May 15, 2026

Inform. Educate. Entertain.

Inform. Educate. Entertain.

If you’re a Brit who makes it to 100, there’s a lovely custom where you get a personally hand-written letter from the Monarch, saying congrats and well wishes. That act alone says a lot about UK culture, but that’s for another email. Sir David Attenborough got his hand delivered by a series of woodland creatures last week.  

In the UK, Attenborough needs no introduction. Tributes to him have been pouring in for weeks, most of them focused on the man, the voice, and the half-century of nature documentaries that defined his prolific career. 

Attenborough is one of the most accomplished broadcasters in history. But he didn’t happen in a vacuum.
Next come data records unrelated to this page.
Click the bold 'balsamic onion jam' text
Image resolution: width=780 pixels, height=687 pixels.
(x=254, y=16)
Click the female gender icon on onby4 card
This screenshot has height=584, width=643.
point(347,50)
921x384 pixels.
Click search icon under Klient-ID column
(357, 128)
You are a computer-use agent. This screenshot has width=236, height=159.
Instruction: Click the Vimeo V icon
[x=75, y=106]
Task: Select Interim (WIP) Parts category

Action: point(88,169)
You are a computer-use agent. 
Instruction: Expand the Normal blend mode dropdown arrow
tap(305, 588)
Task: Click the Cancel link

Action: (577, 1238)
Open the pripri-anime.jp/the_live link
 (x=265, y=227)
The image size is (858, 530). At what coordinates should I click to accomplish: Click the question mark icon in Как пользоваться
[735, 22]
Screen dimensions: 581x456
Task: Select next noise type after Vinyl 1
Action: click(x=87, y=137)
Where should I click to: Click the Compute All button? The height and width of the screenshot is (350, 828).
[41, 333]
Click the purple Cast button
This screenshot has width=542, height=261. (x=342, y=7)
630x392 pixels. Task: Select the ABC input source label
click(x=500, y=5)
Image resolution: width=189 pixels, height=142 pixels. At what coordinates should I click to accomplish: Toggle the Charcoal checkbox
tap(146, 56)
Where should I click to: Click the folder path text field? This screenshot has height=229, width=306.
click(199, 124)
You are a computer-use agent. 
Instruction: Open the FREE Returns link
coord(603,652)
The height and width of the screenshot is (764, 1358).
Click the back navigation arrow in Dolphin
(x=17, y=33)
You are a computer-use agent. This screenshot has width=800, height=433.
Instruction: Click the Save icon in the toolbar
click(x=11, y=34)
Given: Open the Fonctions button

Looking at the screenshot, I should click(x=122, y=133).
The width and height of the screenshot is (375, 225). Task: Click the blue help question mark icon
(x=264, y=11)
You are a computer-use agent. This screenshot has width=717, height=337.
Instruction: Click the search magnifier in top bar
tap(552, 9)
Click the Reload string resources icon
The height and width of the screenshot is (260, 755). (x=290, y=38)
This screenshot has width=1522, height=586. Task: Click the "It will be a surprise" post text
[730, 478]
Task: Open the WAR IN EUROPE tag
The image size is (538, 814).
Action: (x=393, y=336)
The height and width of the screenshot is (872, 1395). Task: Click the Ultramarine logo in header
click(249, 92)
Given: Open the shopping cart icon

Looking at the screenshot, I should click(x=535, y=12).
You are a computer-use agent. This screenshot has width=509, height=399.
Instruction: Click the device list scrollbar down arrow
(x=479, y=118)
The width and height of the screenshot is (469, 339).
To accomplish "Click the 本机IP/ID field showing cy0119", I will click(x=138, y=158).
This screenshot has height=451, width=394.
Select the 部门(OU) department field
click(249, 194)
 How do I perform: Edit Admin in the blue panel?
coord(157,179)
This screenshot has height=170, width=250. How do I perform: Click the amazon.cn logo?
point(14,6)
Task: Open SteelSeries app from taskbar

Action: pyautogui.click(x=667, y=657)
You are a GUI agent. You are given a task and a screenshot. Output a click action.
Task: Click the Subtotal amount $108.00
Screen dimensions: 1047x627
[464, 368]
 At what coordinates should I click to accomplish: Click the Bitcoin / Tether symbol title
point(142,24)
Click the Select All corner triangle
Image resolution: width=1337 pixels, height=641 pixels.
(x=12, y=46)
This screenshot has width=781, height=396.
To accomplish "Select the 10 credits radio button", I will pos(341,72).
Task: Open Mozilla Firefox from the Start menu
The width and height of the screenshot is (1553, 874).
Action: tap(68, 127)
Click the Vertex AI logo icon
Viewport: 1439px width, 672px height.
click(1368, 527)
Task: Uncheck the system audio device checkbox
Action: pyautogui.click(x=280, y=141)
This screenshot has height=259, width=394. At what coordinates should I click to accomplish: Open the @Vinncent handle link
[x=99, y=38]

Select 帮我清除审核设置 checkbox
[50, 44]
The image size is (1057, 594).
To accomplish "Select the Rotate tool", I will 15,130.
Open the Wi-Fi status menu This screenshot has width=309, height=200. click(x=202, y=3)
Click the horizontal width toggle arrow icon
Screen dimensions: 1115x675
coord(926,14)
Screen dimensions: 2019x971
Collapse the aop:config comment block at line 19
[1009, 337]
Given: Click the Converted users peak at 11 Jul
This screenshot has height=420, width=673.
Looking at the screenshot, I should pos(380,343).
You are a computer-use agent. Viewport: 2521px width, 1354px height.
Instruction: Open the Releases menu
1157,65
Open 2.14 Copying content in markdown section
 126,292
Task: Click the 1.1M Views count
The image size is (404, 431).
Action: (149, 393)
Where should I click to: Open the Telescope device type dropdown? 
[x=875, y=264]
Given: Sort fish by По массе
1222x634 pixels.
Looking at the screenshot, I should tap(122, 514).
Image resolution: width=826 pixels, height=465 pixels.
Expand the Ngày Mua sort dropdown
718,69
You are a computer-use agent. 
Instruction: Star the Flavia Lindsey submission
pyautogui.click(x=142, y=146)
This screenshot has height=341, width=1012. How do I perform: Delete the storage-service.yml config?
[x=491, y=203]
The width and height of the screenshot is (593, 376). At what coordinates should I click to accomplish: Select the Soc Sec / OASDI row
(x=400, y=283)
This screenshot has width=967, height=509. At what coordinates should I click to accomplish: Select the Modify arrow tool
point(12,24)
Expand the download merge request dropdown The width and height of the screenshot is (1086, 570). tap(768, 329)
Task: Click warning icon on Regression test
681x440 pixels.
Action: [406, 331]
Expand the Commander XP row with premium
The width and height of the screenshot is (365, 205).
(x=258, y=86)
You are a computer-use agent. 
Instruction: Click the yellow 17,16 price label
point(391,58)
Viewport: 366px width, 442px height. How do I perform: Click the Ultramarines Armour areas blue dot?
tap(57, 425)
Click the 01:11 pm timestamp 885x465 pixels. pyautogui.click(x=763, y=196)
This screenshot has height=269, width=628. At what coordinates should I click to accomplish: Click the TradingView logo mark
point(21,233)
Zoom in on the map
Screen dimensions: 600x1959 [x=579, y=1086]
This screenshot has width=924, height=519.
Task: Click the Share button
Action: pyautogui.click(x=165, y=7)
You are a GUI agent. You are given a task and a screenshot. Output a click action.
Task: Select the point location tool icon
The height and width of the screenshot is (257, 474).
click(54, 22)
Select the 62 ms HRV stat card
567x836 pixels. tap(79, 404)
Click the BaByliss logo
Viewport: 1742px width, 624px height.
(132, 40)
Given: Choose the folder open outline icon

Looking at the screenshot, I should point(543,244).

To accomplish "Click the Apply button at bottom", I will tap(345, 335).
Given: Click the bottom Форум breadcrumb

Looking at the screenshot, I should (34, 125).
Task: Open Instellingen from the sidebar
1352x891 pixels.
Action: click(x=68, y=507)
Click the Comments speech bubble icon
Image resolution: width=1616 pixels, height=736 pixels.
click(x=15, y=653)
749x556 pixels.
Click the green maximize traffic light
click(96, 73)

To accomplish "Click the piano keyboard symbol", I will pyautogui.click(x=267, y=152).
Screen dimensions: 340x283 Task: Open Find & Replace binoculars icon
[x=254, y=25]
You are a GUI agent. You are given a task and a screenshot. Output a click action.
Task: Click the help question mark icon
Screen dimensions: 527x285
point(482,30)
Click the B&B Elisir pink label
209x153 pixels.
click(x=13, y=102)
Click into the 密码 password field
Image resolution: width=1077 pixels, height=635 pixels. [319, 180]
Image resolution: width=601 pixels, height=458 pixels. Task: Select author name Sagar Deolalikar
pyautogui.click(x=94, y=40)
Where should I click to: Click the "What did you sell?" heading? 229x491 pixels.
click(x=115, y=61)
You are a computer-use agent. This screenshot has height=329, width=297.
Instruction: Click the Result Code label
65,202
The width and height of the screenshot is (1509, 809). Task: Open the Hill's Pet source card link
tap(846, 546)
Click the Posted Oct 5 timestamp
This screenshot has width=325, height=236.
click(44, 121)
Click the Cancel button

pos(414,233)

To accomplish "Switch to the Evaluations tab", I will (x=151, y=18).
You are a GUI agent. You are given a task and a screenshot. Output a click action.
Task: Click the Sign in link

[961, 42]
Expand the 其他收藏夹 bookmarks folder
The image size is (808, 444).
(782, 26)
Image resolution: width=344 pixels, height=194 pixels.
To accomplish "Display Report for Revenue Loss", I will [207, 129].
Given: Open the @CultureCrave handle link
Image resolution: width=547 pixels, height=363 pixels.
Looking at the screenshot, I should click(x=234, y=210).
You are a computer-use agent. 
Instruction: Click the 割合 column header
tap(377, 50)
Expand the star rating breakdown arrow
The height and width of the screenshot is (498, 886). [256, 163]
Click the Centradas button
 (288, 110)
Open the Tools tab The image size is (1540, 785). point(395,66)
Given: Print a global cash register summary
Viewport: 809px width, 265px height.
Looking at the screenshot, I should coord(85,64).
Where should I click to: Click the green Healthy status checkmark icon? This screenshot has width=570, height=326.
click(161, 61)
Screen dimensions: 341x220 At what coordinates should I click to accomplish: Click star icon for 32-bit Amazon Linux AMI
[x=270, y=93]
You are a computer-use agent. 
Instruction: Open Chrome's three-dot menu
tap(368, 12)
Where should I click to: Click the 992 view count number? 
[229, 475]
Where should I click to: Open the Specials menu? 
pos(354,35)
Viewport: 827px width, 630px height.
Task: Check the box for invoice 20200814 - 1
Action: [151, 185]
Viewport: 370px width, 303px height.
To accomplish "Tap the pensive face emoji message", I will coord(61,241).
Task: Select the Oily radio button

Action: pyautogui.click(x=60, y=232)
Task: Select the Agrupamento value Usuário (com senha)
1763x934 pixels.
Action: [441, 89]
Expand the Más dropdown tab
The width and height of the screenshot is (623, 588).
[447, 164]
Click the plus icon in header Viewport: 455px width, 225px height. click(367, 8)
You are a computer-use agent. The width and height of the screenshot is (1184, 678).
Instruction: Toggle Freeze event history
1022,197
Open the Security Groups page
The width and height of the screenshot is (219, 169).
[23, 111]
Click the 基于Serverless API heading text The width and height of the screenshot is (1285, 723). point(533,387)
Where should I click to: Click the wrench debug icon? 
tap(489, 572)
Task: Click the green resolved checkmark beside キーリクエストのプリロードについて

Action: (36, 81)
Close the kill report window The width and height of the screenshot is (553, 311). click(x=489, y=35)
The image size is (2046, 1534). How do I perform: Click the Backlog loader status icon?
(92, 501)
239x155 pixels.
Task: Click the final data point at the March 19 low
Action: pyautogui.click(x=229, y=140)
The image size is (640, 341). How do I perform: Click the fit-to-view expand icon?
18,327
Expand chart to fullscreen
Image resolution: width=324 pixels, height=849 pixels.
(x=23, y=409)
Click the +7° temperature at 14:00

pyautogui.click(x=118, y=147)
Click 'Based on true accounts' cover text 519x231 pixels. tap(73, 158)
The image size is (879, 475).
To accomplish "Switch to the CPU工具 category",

While he has undeniable talent, he was also the product of a very unique environment that preceded him.

This environment was born from a stubborn Scotsman named Lord (John) Reith, the BBC’s first General Manager. 

Reith was the product of a Scots Calvinist upbringing, with shared similarities to Steve Jobs or Elon Musk i.e. an exceedingly difficult, driven, clever, complex, effective, often tyrannical character with a quasi-religious, messianic determination to change the world. 

Reith ran the BBC the way a Calvinist runs anything: with the conviction that the work has a moral imperative and that compromising on the imperative is a form of sin. He believed the public deserved to be elevated, not pandered to. He lived by the pillar that a broadcaster who chased ratings was a broadcaster who lost its soul.

These were not strategies. They were articles of faith. And Reith held them so firmly that they outlasted him by almost a century.

By the time Attenborough joined the BBC, Reith had already been gone for fifteen years. But his philosophy still ran the place. It was in the commissioning decisions, the editorial standards, the unspoken sense of what the BBC stood for. 

Attenborough absorbed it, then ran BBC 2 by it, then commissioned Kenneth Clark’s Civilisation and Bronowski’s The Ascent of Man under it (two of the most acclaimed TV documentaries of the era), and eventually made his own documentaries inside the moral cathedral Reith built.

“Inform, educate, and entertain,” which are sometimes referred to as the Reithian Principles, are still to this day formally a part of the BBC’s mission. 

That’s the thing about culture: it’s not built by benefits packages and engagement surveys. It’s built by convictions repeated so consistently and held so strongly that people live their lives by it. It’s more than values placed on the wall of your headquarters; it’s an ideology. 

We’ll place a hefty bet and say most of us are working in companies without one. You can usually tell whether or not yours has one, by what happens when the founder leaves. If the place keeps making good decisions for fifty years after the fact, a strong ideology was ingrained in its core. If it drifts in the 6 months post-departure, all it had was a trendy personality. 

The job of a great leader is not to be great. It’s to install a belief so strong it makes other people great long after they’re gone. Reith did this. The proof is that, a century later, a man who never met him made the best work of his life – some of the best work of its kind – inside the institution that Reith’s beliefs built.

Happy 100th, David. You’ve informed, educated, and entertained millions of us. Our worldviews are better because of your work. 

And thanks, Lord Reith, for believing something so passionately and instilling it so deeply that giants like David could stand on it.